Вот и всё, мамуська. Думаю уже набирать вес. Желудок как будто бы приспосабливается. Мой врач сказал, что если у меня будут боли, он переведёт меня на диетный стол. Если он будет лучше и калорийнее, то я перейду. Большое спасибо за деньги. У меня уже был долг 50 руб. Это я набросилась как сумасшедшая на ягоды, молоко. Потом всякие телеграммы (поздрав. Вите к дню рождения и т. д.). Раза 4 ходила в кино (платное. Бесплатное раз в месяц). Скучно очень. В библиотеке книги я почти все читала. Очень жду тебя и Верочку. Приезжайте. Целую крепко тебя, Веруху, тётю Катю, Елену Михайловну. Майкина ласково терзаю за хвост. Ваша поправляющаяся Ирина.

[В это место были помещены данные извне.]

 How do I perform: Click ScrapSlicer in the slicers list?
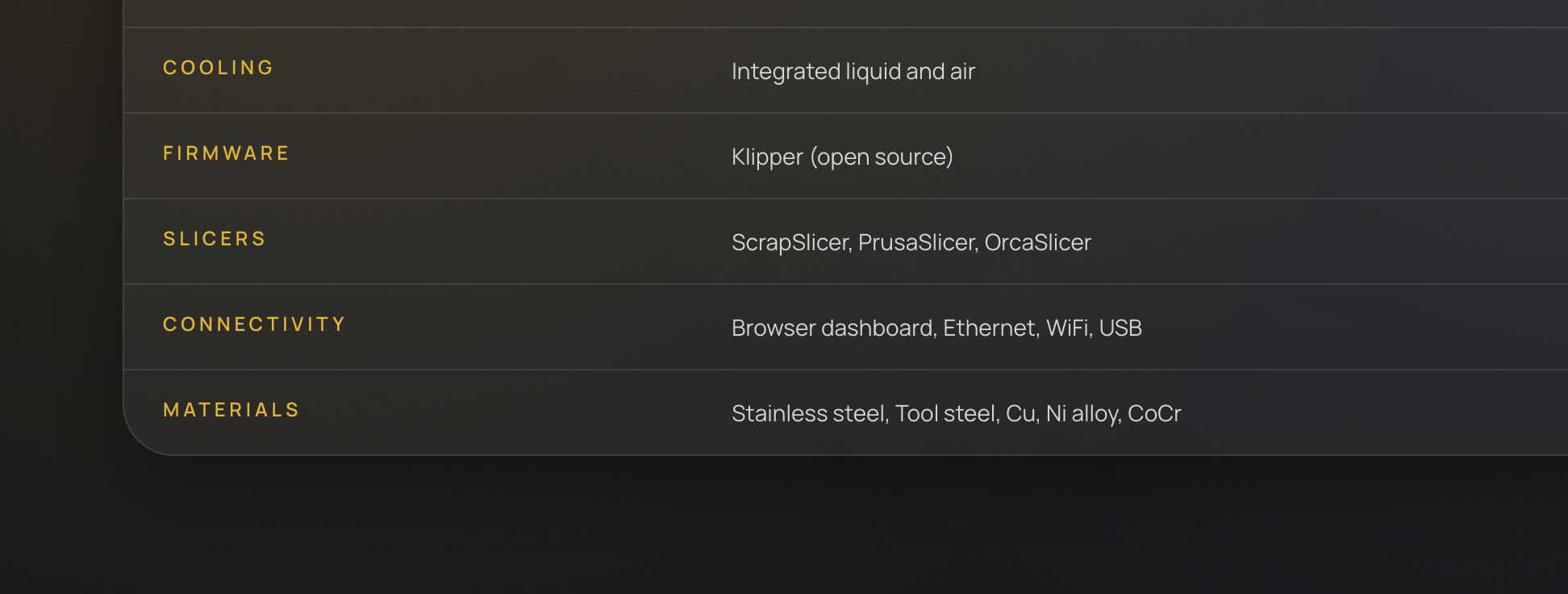790,243
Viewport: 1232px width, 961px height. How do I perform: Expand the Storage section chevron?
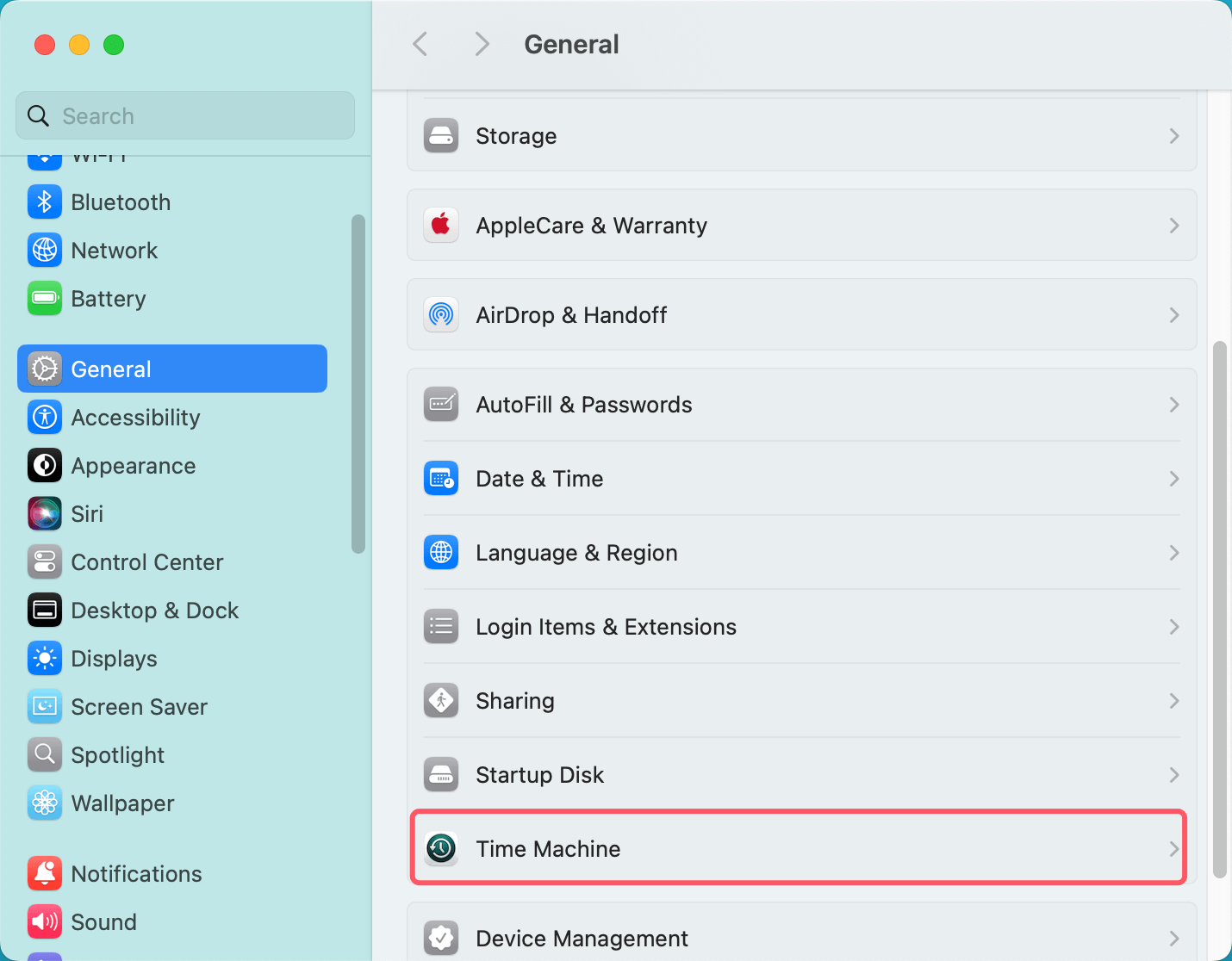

[Без даты. Внизу письма стоит карандашная пометка – «48». Но по смыслу я склонен относить это письмо к весне или лету 50-го, – ибо мне кажется (– планы леченья на водах), что бабушки уже нет в живых, а она умерла где-то осенью 49-го… А может быть, она умерла даже в начале лета, – тогда это письмо может быть сдвинуто на год назад…]
Добрый день, дорогая!
Давно нет от тебя известий и я беспокоюсь, здорова ли ты?
Поступила ли уже на работу? Вообще я не представляю сейчас, чем заполнен твой день? Много ли работаешь, читаешь? А если читаешь, то что именно?
Свою свободную минуту я отдаю чтению. Читаю наши последние издания книг советских писателей и если попадает ко мне хорошая книга – нахожу в ней большое утешение.
Вчера закончила читать книгу Чаковского «Это было в Ленинграде». Люди, стоически переносившие страдания и вышедшие очищенные из них, всегда близки, дороги. Если можешь выслать журналы «Знамя», о кот. ты писала – буду очень благодарна. Хорошая книга – праздник. В течение дня я бодрей занимаюсь всем своим обычным, зная, что вечером меня ждёт наслаждение – хорошая книга.
Даже боли, кот. донимают меня, легче переношу за чтением. Я страдаю от этих болей. Когда лежала, было легче, а вот поднялась и становится всё мучительней. Диэта не помогает. Очевидно, пока не успокоится вегетативная нервная система, боли не утихнут.
Надо ехать на воды. Кавказ, после моего пребывания в 1939 г., мне не пришёлся по душе и ехать туда мне никак не хочется. Неудержимо тянет к морю и именно в осенние м-цы.
Как бы там ни было, а если буду жива, то на осень надо собираться к от’езду. Может быть, поможет курортное лечение, т. к. жить с такими болями трудно. От болей теряю работоспособность, стараюсь не двигаться и от этого страдает и работа и домашнее хозяйство.
Идочка старается, но удержаться в Ин-те трудно. У неё малая подготовка. Обстановка Ин-та ей очень люба.
Где работает теперь Оленька? Чем живёт духовно, какие у неё интересы? Поглощена ли семейной жизнью или увлекается своей работой?
Хотела бы её видеть. Так же ли она эффектна?
Моя дорогая, целую тебя нежно. Пиши мне. Мура.